The Department of Defense’s Inspector General took the agency to task in a Nov. 8 report that says four DoD components failed to fully implement the 2015 Cybersecurity Information Sharing Act (CISA) which aims to encourage sharing of cybersecurity threat data between the government and the private sector.
The IG found that the four DoD components – the National Security Agency (NSA), the Defense Information Systems Agency (DISA), the DoD Cyber Crime Center (DC3), and U.S. Cyber Command – each took substantial steps to implement the CISA provisions, but none did so completely.
For example, the IG reported that DISA and Cyber Command did not have “agency-level policies and procedures” for sharing cyber threat indicators and defensive measures with Federal and non-Federal entities, and that DC3 did not always verify whether private sector individuals had active security clearances before sharing threat indicators and defensive measures in the Defense Industrial Base Network-Unclassified System. In the latter instance, the IG said DC3 removed 429 users from the system during the course of the IG audit.

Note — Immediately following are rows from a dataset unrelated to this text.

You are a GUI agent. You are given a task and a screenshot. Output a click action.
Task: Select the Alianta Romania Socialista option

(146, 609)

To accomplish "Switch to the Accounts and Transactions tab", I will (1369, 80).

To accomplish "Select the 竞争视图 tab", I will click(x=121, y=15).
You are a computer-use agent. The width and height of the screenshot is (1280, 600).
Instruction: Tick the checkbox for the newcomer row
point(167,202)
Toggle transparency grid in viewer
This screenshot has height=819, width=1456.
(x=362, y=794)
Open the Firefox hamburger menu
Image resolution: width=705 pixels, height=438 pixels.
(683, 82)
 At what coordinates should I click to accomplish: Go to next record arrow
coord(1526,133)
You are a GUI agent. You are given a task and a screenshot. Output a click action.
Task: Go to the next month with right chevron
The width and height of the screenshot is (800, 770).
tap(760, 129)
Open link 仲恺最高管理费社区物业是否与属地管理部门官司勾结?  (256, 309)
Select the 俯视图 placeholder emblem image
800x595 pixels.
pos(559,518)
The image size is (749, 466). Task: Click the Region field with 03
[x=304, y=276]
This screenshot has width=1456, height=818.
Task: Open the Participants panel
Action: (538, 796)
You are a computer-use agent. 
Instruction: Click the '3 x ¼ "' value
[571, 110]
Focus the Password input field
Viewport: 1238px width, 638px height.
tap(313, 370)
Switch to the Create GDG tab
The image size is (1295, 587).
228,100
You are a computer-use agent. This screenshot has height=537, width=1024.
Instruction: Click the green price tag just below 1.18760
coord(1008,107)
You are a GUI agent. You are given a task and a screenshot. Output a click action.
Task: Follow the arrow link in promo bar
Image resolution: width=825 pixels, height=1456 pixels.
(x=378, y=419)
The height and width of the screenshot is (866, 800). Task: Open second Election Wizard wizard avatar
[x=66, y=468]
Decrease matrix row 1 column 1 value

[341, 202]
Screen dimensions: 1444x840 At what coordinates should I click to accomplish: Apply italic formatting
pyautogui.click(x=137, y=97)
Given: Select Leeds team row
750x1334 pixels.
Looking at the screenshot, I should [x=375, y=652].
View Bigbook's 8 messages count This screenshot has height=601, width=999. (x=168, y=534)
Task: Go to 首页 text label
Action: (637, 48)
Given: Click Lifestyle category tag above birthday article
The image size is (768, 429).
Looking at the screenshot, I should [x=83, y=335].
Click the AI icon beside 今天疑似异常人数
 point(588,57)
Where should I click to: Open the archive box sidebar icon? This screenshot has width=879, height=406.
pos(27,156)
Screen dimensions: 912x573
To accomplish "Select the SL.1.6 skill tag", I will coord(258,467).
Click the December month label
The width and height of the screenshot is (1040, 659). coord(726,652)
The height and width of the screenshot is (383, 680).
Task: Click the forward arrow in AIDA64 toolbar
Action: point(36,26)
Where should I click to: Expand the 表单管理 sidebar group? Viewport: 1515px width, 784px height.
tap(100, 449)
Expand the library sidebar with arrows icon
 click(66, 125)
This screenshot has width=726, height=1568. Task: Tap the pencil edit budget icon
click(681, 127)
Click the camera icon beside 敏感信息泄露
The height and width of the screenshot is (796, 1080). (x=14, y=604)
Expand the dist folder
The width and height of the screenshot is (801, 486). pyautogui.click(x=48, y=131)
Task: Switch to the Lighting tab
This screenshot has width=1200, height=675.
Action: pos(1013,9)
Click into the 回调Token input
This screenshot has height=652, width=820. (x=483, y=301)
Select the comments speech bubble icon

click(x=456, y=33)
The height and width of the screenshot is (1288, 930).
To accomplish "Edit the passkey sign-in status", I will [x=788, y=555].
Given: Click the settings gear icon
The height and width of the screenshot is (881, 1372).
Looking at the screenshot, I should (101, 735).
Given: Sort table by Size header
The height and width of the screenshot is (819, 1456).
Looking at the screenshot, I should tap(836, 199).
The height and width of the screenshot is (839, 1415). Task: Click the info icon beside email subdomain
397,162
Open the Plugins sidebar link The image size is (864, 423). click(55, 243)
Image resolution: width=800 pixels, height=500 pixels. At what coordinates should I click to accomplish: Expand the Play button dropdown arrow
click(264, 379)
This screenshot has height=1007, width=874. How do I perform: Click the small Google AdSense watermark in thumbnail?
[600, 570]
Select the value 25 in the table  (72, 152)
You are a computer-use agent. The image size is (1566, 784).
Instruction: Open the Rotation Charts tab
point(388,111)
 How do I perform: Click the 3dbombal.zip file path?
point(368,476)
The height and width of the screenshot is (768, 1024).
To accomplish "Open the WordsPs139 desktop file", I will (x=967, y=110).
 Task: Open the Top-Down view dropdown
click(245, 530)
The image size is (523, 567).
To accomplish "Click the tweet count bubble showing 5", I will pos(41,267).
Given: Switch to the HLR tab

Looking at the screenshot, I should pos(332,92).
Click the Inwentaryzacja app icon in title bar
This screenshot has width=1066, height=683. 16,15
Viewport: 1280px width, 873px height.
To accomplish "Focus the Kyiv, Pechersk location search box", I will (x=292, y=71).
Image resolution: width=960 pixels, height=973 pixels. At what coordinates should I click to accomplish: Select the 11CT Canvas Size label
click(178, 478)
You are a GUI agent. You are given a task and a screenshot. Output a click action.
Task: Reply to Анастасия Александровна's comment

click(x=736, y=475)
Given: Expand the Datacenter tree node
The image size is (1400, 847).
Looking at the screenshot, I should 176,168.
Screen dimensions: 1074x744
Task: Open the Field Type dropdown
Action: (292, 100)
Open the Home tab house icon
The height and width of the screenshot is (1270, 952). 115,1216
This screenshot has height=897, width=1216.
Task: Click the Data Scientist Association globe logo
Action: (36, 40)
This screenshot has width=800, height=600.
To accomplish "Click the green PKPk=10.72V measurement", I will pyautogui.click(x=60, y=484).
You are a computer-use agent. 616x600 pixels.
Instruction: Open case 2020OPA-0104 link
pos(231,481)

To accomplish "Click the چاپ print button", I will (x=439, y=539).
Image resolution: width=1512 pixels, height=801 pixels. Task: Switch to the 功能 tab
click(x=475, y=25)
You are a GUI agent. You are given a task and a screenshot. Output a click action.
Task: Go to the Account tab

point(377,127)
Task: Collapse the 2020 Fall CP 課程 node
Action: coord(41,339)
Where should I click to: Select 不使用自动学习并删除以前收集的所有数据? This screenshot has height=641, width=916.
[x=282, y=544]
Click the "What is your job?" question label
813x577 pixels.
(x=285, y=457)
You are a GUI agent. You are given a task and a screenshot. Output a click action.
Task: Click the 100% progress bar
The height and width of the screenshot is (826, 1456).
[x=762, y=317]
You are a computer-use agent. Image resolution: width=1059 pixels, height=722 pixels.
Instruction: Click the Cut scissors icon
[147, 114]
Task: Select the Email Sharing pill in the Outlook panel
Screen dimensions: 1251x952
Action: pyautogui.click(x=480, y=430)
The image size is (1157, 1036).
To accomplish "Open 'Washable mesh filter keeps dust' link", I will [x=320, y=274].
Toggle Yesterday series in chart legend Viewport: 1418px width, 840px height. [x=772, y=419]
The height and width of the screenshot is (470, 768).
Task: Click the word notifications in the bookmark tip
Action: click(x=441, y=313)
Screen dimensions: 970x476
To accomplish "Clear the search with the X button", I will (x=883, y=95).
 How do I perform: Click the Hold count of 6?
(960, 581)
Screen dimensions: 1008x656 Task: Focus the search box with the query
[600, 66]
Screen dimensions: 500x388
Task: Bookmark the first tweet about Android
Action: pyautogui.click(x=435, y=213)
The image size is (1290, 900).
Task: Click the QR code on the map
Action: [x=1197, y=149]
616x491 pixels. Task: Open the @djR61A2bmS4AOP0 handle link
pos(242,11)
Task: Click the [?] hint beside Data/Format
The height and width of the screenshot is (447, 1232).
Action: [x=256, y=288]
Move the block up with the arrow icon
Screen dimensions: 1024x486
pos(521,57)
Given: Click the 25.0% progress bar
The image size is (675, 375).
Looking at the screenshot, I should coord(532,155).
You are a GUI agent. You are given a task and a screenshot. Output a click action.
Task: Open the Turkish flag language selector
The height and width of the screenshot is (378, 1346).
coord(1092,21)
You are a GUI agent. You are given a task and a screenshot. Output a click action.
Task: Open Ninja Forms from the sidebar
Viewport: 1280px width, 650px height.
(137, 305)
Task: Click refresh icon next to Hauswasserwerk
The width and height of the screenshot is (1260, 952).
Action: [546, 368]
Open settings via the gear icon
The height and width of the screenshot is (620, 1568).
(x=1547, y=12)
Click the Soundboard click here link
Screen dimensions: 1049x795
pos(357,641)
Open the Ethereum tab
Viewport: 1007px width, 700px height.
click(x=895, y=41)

The IG placed blame for incomplete CISA implementation squarely on the DoD CIO, saying the component organizations “did not implement all of the CISA requirements because the DoD Chief Information Officer (CIO) did not issue a DoD?wide policy on CISA implementation or require that the DoD Components comply with the CISA requirements.”
“As a result, the DoD limited its ability to gain a more complete understanding of cybersecurity threats since it did not fully leverage the collective knowledge and capabilities of sharing entities, or disseminate internally generated cyber threat indicators and defensive measures with other Federal and non?Federal entities,” the IG said.
“Using the shared information, entities can improve their security posture by identifying affected systems, implementing protective measures, and responding to and recovering from incidents,” the IG said. “This is critical because cyber attackers continually adapt their tactics, techniques, and procedures to evade detection, circumvent security controls, and exploit new vulnerabilities.”
As a result of the IG audit, DoD’s principal deputy CIO has agreed to coordinate with the under secretary of Defense for Policy to issue DoD-wide policy on CISA implementation. The IG said it is still seeking comments from the directors of NSA and DC3 on the IG report.